Declaration of Conflicting Interests: The author(s) declared the following potential conflicts of interest with respect to the research, authorship, and/or publication of this article: FS reports grants from Helixor Heilmittel GmbH (travel costs and honoraria for speaking), grants from Abnoba GmbH, and grants from Iscador AG, outside the submitted work. HM is a member of the board of directors of Weleda AG and a member of the Network Arbeitsgemeinschaft der Wissenschaftlichen Fachgesellschaften (AWMF e.V.) guideline committee for integrative oncology (Guideline for Complementary Medicine in the Treatment of Oncological Patients). HM has an endowed professorship at the Charité Universitätsmedizin Berlin, which is financed by the Software AG Foundation, outside the submitted work.
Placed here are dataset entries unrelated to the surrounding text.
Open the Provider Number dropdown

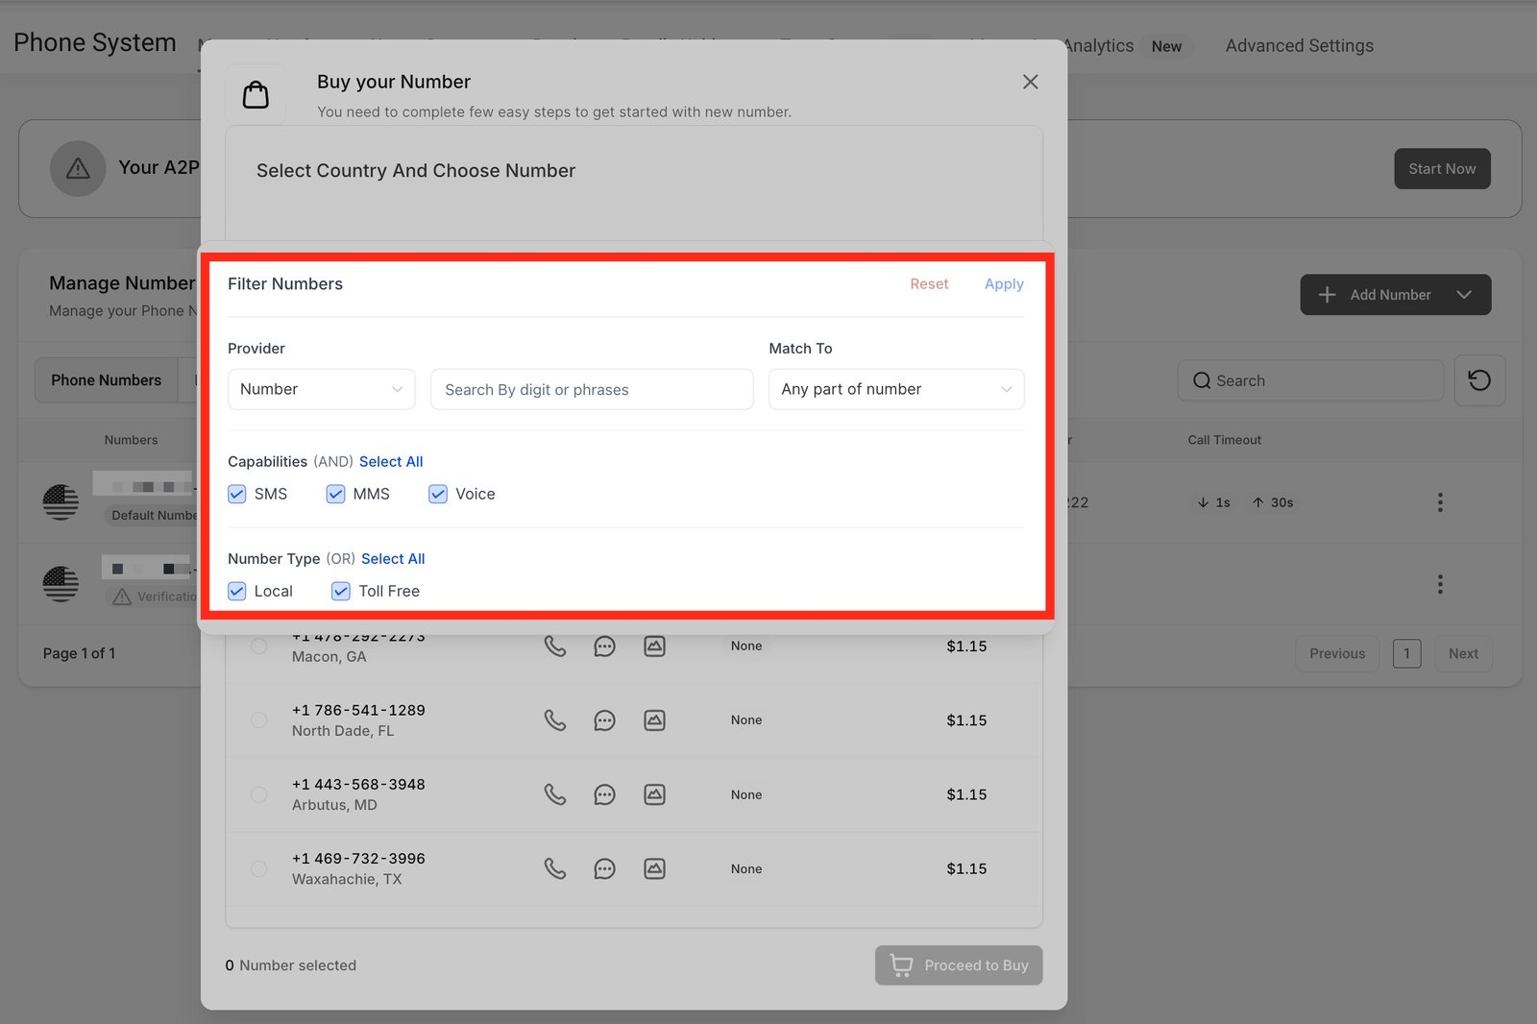[x=321, y=389]
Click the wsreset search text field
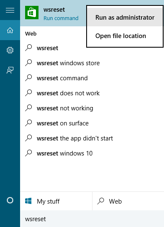The height and width of the screenshot is (227, 164). click(x=92, y=219)
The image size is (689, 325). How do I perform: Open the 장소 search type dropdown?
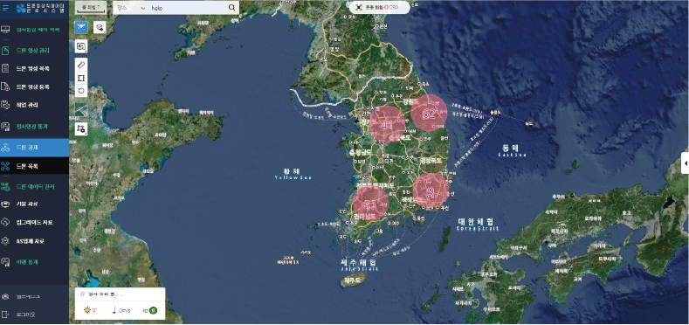click(130, 8)
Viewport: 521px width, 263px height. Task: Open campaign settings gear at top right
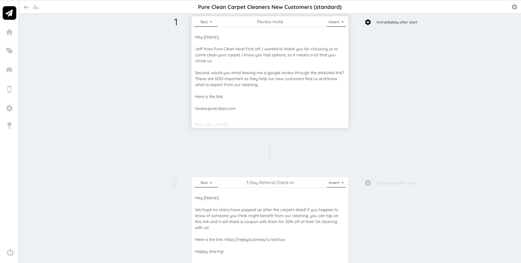point(514,7)
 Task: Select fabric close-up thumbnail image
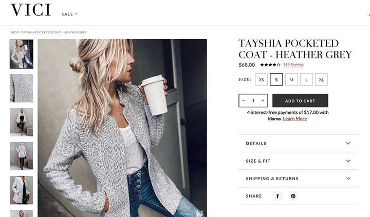pos(22,88)
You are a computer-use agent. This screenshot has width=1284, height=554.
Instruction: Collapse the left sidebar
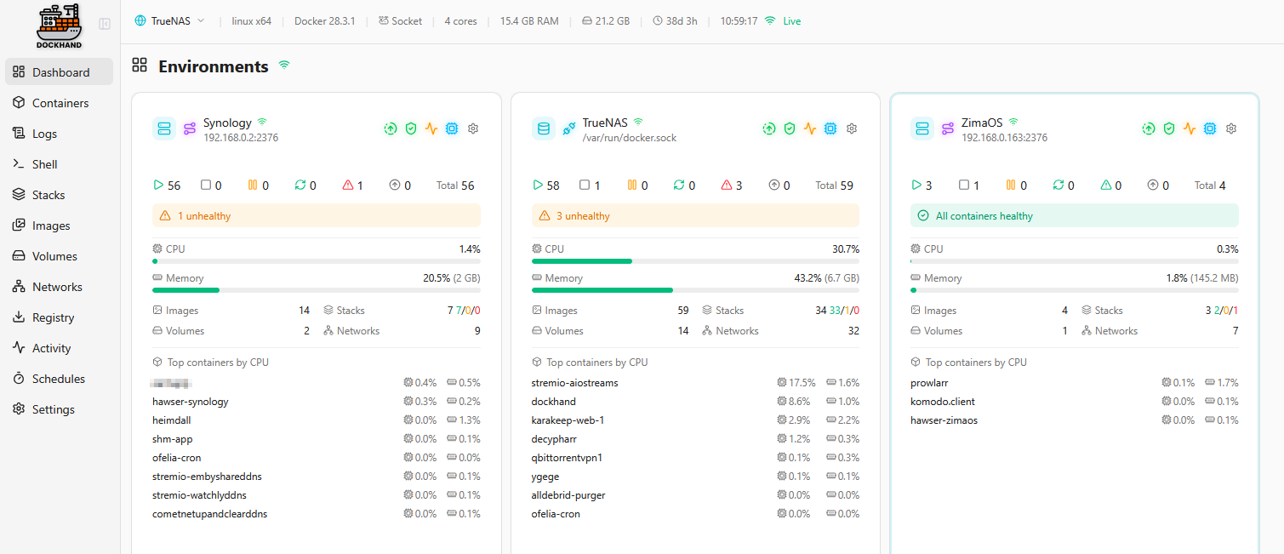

MK received a lecturer honorarium from Helixor Heilmittel GmbH. The other authors have declared that no competing interests exist. No payment was received for any other aspects of the submitted work. There are no patents, products in development, or marketed products to declare. There are no other relationships/conditions/circumstances that present a potential conflict of interest.
Funding: The author(s) disclosed receipt of the following financial support for the research, authorship, and/or publication of this article: The Network Oncology was partially funded by Iscador AG, Arlesheim, Switzerland; Abnoba GmbH, Pforzheim, Germany; and Helixor Heilmittel GmbH, Rosenfels, Germany. By contract, researchers were independent from the funder.